Solitude compelled them to realise how much they depended on each other. They were so busy that summer being bright and objective they had never displayed any affection for each other. Let alone use the language of love. A new restraint entered their discourse. They had begun to feel more than they could put into words and this in itself sharpened the pains of solitude. What they could not express to each other they could barely formulate to themselves. There were telephone conversations that came to a troubled halt. An eagerly awaited meeting in a shelter in the promenade in Llandudno ended in a misery of misunderstanding. The helplessness of the wider world had become a virus infesting them too. Neither could find a way to declare openly being unable to live without the other.

***

Zofia describes: I was early. It was an absolutely still day. I remember the sun setting, leaving an afterglow behind the black promontories and the bay was like a great gold undulating parchment and the water at my feet so clear, the ebb gently sucking at the small stones, and for the first time I felt a deep attachment to the place.We couldn't go on living unwittingly. This place, this relationship has become the centre of my being. The line of my life has been drawn across continents to be planted here. Here and now is everything. That's settled and I'm settled.

The caravans we had been inclined to despise and make fun of, were behind me. Closed and after season. But not closed to us if I followed out my intention. It wasn't all that cold. I was shivering from nervousness and fear. I knew by this that I loved Ifan, but I couldn't be certain he loved me in the same way. He was deeply attached of course, dependent even, but more perhaps to a muse than to a person?
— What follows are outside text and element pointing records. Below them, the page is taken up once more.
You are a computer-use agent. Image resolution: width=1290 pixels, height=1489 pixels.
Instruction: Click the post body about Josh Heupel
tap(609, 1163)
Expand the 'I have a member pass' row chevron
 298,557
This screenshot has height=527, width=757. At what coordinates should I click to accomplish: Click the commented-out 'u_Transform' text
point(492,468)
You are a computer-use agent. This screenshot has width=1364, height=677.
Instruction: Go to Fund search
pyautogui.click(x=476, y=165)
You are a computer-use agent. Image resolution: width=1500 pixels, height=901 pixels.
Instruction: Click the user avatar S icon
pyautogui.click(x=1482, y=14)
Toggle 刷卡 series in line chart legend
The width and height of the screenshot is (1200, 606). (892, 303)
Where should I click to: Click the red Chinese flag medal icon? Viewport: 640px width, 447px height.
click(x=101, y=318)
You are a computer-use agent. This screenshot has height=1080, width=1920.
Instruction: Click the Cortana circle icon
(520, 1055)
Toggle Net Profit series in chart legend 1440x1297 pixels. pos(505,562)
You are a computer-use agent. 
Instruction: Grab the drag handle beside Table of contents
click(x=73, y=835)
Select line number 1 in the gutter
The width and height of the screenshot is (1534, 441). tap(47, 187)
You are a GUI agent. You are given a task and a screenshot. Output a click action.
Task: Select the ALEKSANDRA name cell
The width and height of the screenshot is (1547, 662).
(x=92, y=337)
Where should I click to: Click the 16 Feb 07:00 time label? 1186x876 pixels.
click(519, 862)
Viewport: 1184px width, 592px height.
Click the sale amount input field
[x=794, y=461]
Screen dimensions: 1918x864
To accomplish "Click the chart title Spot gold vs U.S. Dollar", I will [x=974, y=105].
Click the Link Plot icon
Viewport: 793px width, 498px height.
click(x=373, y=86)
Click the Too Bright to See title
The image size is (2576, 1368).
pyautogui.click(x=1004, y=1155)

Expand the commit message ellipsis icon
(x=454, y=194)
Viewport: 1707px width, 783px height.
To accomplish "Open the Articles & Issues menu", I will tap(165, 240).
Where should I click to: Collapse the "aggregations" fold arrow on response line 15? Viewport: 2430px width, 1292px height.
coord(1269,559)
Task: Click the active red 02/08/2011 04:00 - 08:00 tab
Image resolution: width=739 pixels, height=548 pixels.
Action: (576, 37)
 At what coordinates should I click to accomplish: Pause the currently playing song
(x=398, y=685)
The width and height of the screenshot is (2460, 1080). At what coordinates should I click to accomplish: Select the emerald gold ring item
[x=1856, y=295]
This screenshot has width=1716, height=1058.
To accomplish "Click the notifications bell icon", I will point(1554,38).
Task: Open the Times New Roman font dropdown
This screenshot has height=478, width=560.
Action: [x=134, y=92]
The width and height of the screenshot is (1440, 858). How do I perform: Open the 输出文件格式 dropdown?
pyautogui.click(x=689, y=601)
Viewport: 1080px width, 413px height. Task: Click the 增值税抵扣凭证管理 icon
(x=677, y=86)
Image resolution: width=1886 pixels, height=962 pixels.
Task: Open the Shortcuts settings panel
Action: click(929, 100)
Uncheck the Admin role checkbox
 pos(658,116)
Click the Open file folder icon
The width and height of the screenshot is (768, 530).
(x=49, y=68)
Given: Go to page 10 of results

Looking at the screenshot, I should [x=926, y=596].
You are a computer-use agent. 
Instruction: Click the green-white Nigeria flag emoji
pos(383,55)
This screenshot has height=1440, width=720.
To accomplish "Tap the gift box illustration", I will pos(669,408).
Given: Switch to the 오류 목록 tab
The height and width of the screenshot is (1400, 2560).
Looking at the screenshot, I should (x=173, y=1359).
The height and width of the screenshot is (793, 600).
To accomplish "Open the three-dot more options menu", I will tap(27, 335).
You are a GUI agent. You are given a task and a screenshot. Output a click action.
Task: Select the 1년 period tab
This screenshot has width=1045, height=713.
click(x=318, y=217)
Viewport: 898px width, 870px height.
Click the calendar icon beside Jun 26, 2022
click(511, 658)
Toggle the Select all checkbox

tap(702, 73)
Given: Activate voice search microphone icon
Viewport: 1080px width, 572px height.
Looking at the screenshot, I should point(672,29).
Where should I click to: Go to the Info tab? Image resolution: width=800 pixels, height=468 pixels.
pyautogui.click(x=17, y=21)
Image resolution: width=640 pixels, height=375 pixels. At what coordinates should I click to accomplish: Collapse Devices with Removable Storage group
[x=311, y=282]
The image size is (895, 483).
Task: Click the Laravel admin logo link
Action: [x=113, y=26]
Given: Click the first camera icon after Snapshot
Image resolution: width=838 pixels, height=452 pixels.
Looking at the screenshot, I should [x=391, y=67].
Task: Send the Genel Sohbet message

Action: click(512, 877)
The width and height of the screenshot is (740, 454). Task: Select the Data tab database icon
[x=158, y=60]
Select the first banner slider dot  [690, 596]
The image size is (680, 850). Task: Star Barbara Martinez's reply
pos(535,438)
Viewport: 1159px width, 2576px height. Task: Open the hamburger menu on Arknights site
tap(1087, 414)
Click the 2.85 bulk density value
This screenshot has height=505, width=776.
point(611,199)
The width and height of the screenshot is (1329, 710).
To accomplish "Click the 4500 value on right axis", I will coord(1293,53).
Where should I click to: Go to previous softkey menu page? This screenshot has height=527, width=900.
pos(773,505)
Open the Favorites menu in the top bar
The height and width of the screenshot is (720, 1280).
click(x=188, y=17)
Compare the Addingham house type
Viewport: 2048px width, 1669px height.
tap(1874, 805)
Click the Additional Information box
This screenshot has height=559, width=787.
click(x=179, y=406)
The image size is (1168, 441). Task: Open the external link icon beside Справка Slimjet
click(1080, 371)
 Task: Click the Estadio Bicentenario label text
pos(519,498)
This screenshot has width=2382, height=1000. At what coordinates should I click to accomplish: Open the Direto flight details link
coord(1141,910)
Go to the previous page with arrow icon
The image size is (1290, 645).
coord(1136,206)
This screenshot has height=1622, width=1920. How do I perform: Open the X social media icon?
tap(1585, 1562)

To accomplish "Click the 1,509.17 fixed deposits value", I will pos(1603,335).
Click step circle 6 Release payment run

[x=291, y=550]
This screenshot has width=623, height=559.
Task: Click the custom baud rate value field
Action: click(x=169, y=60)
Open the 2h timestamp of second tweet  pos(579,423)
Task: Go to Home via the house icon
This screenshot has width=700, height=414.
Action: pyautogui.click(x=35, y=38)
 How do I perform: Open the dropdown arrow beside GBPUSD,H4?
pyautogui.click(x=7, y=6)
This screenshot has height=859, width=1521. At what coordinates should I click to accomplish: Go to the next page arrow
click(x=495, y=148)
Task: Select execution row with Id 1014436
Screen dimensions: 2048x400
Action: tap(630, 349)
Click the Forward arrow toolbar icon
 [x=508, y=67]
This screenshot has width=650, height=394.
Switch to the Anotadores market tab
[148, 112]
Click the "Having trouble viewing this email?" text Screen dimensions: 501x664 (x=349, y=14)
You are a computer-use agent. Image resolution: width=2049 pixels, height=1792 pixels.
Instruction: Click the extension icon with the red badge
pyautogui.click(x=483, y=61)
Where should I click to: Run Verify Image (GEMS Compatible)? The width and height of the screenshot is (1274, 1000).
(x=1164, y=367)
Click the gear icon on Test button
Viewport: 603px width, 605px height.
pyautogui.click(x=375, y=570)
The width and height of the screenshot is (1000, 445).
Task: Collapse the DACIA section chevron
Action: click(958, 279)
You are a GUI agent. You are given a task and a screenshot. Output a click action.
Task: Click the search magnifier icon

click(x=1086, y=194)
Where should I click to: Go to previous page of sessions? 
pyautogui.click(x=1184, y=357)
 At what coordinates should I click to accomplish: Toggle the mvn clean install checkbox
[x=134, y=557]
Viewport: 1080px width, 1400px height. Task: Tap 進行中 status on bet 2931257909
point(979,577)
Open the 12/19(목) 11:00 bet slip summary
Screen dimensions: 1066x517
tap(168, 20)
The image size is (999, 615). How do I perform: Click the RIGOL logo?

He was at times as abstract as a musical phrase, his head in the clouds, and of course that made him all the more precious to me. He not only looked like a poet, he was a poet. But unworldly. He was a farmer's son and must have been acquainted early with the facts of life and reproduction but I doubted whether he had any knowledge of human female anatomy and physiology: his parents were far too old- fashioned ever to have enlightened him.

I was watching the stencilled edge of the mountains merging gently into a dusky blue sky and the first star appearing when Ifan came up behind me. We had our rough bench sheltered by the edge of the old quarry. There was a bell ringing far away by the harbour. Ifan was too distressed to apologise for being late.

‘The Americans have set off a hydrogen bomb! An island in the Pacific a mile long burnt for six hours and then evaporated. That's our world for you. Elect a President and let him blow up the world. It's not the superhuman dictator that will tear the world to bits. It's the fears and angers of little mister nobody, the democratic voter…'

‘And rocks melt in the sun…'

I thought the line would calm him down. He was so full of his anxieties he barely heard.

‘What are we except a species of mass murderers? The world would be better off without us. All we are good for is creating weapons of mass destruction. At least if we killed ourselves we wouldn't wipe anything else out. Suicide makes sense. When there's absolutely nothing else we can do about it.'

He sounded desperate enough to do anything. He looked cornered. Trapped. Unaware of what he was staring at.

I had to take the gamble. I couldn't let him escape me. I needed him too much. Being together was so much more important than any career.